▶ Data entries:

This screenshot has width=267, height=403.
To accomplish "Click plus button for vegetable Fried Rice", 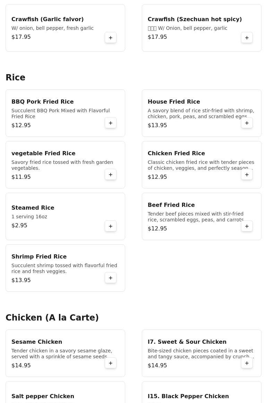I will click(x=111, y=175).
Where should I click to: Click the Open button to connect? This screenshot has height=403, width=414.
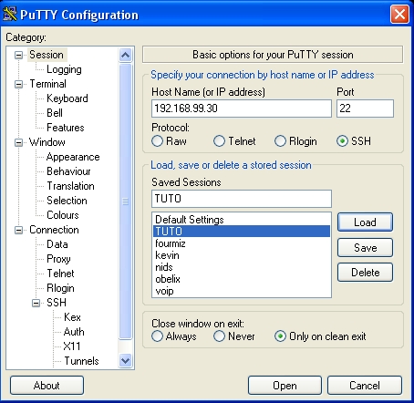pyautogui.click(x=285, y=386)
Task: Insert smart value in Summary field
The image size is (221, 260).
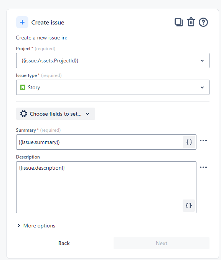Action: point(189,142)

* * *

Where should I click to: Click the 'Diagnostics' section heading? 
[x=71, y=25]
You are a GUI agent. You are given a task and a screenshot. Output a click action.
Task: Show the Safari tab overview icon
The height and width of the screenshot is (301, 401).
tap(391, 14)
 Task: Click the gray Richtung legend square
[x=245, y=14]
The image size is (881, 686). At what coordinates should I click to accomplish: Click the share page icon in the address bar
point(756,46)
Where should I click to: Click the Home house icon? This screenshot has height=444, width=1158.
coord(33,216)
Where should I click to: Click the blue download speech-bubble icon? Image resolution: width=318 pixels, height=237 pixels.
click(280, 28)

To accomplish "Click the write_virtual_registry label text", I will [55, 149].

▶ Task statement: Rewrite everything in the material from the line containing "Where should I click to: Click the Home" down to the line containing "will [55, 149].", both lines included, with the requests kept as they are. Scale every click coordinate in the answers by 0.35 and round each one to a whole number, with halves rounding up.

▶ Exercise result:
Where should I click to: Click the Home house icon? This screenshot has height=444, width=1158.
coord(12,76)
Where should I click to: Click the blue download speech-bubble icon? Image resolution: width=318 pixels, height=237 pixels.
click(98, 10)

To accomplish "Click the write_virtual_registry label text", I will [19, 52].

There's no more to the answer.